◆ **What to work on**: From the entries below, return every line that includes the word "Close".

:: Given information ::

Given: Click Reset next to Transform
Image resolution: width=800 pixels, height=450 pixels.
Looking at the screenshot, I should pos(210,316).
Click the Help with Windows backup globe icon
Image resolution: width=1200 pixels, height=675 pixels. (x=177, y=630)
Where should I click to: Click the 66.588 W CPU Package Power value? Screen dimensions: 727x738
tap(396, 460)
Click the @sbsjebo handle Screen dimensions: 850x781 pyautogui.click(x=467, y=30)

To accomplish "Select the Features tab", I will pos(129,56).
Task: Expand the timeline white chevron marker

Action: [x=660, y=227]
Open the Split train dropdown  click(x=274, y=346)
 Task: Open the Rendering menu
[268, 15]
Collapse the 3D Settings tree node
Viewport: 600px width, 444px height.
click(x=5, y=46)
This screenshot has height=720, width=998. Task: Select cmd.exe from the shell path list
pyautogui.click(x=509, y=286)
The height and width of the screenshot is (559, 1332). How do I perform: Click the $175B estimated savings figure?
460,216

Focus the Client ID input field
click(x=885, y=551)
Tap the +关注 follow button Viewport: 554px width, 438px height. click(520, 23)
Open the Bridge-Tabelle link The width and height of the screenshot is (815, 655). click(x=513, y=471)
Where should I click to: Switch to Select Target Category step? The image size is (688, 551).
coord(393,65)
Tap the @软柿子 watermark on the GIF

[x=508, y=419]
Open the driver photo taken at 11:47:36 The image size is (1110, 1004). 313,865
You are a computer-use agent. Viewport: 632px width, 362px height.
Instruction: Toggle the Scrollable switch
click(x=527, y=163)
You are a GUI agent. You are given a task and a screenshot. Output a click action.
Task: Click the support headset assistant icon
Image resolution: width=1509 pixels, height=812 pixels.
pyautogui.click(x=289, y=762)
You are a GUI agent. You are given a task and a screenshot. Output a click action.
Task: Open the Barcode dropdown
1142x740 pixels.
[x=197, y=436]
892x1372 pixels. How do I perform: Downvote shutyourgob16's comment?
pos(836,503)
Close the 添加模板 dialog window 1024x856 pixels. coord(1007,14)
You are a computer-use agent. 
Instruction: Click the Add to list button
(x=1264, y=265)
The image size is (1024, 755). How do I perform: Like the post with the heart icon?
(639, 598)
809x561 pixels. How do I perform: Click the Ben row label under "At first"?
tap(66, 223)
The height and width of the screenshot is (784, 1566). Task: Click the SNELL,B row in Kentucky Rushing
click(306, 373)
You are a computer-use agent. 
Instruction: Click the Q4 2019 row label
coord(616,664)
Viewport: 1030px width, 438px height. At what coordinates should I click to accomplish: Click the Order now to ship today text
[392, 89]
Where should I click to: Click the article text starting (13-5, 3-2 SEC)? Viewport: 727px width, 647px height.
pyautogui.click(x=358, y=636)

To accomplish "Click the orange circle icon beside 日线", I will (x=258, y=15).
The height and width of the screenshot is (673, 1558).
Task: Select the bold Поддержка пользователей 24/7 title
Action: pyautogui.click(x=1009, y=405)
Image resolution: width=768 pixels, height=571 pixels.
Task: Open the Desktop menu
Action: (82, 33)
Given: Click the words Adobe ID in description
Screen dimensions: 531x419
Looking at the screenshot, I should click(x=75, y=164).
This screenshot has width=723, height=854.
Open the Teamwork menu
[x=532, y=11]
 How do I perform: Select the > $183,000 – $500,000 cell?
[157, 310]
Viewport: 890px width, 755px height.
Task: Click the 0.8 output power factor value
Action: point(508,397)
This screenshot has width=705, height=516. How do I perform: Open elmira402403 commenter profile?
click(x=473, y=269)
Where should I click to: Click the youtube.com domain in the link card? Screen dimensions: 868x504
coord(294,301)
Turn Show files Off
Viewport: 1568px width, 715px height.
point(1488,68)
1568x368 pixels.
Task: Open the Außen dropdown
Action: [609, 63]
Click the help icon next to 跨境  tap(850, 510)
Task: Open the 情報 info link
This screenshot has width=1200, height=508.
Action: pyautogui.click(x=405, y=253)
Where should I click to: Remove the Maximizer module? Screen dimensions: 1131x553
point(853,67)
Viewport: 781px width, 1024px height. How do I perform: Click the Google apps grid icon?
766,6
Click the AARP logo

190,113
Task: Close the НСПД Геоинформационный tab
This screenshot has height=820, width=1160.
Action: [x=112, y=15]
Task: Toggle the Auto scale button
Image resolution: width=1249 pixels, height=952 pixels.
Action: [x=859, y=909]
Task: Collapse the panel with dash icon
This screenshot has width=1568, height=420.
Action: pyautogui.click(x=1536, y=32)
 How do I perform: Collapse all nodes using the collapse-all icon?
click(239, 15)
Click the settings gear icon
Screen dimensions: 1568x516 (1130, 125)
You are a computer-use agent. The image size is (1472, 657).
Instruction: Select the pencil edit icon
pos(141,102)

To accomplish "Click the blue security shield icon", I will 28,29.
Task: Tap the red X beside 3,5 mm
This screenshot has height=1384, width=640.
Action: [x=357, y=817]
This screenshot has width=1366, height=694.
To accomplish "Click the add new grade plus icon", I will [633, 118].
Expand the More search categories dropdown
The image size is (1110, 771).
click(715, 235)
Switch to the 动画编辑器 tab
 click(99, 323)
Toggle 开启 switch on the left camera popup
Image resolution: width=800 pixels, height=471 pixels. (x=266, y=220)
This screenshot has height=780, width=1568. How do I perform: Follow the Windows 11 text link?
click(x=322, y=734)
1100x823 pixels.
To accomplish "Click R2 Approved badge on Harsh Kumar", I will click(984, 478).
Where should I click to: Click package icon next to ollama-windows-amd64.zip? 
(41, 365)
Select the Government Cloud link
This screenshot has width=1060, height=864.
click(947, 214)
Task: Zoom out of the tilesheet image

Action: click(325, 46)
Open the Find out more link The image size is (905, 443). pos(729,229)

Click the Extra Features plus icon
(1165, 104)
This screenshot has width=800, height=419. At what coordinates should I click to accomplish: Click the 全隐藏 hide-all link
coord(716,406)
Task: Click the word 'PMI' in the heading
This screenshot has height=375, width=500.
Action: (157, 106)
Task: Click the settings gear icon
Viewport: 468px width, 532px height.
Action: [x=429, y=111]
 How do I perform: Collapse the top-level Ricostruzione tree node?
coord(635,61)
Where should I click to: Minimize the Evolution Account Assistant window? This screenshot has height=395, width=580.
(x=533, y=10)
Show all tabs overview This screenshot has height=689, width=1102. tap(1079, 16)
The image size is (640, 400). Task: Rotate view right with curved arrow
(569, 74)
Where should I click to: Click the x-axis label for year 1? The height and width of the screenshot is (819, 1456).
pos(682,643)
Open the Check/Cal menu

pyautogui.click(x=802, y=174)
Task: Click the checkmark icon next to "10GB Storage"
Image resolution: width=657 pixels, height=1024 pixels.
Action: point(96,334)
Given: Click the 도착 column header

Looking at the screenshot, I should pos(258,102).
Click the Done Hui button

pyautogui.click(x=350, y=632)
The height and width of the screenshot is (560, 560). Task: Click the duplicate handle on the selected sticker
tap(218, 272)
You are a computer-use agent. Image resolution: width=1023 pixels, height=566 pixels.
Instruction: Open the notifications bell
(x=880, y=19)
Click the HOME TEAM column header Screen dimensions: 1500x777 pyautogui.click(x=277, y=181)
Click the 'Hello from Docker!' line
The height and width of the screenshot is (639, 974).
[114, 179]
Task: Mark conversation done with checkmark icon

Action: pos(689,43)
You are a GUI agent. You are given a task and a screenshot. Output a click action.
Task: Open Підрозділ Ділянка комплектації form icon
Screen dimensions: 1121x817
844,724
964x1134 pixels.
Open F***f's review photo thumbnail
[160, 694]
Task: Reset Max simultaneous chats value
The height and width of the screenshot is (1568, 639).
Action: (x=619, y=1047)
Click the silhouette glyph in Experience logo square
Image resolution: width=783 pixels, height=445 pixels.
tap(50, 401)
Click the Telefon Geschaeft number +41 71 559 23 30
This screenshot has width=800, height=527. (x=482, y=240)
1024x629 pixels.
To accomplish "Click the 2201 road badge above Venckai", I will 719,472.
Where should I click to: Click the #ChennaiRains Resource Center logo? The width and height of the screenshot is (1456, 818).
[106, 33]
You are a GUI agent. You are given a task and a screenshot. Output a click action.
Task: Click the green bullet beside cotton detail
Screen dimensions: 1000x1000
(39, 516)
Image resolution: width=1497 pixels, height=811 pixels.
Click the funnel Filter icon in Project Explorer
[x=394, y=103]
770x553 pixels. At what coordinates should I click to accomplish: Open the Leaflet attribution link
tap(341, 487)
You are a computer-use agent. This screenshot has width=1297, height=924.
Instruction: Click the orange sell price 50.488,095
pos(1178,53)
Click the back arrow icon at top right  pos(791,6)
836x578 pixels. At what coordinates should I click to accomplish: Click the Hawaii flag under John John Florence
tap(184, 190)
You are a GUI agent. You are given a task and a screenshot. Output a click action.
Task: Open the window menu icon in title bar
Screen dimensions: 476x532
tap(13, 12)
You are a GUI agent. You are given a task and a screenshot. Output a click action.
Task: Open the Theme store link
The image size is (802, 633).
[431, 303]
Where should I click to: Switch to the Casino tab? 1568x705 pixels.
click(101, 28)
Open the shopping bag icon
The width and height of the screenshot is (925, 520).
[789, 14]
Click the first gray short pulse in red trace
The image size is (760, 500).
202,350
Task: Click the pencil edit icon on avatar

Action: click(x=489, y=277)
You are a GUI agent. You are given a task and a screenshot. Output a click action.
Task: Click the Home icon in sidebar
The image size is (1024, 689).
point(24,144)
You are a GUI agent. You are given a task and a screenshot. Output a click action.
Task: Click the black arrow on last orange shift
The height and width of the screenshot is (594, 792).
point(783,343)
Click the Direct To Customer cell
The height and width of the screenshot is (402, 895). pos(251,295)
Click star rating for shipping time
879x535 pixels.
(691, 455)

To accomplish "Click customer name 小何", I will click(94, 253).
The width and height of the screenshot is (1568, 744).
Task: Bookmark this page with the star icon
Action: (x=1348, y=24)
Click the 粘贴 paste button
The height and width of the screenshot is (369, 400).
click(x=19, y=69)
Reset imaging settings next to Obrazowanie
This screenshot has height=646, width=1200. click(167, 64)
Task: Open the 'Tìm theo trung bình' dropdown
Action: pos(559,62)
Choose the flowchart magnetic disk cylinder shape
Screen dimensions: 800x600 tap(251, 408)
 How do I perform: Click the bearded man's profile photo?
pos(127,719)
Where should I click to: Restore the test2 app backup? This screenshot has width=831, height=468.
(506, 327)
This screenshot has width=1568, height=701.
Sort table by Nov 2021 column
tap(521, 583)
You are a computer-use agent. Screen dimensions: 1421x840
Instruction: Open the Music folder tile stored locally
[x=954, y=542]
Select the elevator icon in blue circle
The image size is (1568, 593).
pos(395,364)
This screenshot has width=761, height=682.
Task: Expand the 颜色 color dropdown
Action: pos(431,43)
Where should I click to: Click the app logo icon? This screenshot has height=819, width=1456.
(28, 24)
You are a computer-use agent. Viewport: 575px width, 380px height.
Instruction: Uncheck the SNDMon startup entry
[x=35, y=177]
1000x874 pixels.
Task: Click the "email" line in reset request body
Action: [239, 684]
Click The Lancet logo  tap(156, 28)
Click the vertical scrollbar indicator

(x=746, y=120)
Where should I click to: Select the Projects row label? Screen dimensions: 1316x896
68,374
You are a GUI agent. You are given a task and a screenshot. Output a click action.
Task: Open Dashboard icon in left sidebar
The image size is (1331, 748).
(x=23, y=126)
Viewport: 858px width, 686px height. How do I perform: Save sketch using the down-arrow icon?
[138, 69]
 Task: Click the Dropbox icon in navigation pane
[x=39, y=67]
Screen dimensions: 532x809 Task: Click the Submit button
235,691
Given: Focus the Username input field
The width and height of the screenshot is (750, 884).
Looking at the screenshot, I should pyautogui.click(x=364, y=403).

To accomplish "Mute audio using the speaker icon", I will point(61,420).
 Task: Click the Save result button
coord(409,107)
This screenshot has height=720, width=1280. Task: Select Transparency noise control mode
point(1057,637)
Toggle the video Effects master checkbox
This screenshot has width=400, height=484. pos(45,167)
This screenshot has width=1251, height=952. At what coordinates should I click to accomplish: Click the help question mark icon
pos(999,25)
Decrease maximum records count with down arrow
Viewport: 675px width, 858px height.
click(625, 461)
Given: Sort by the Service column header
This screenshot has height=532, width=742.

:::

◆ **Answer to this problem**:
Close the 添加模板 dialog window 1024x856 pixels. coord(1007,14)
Task: Close the НСПД Геоинформационный tab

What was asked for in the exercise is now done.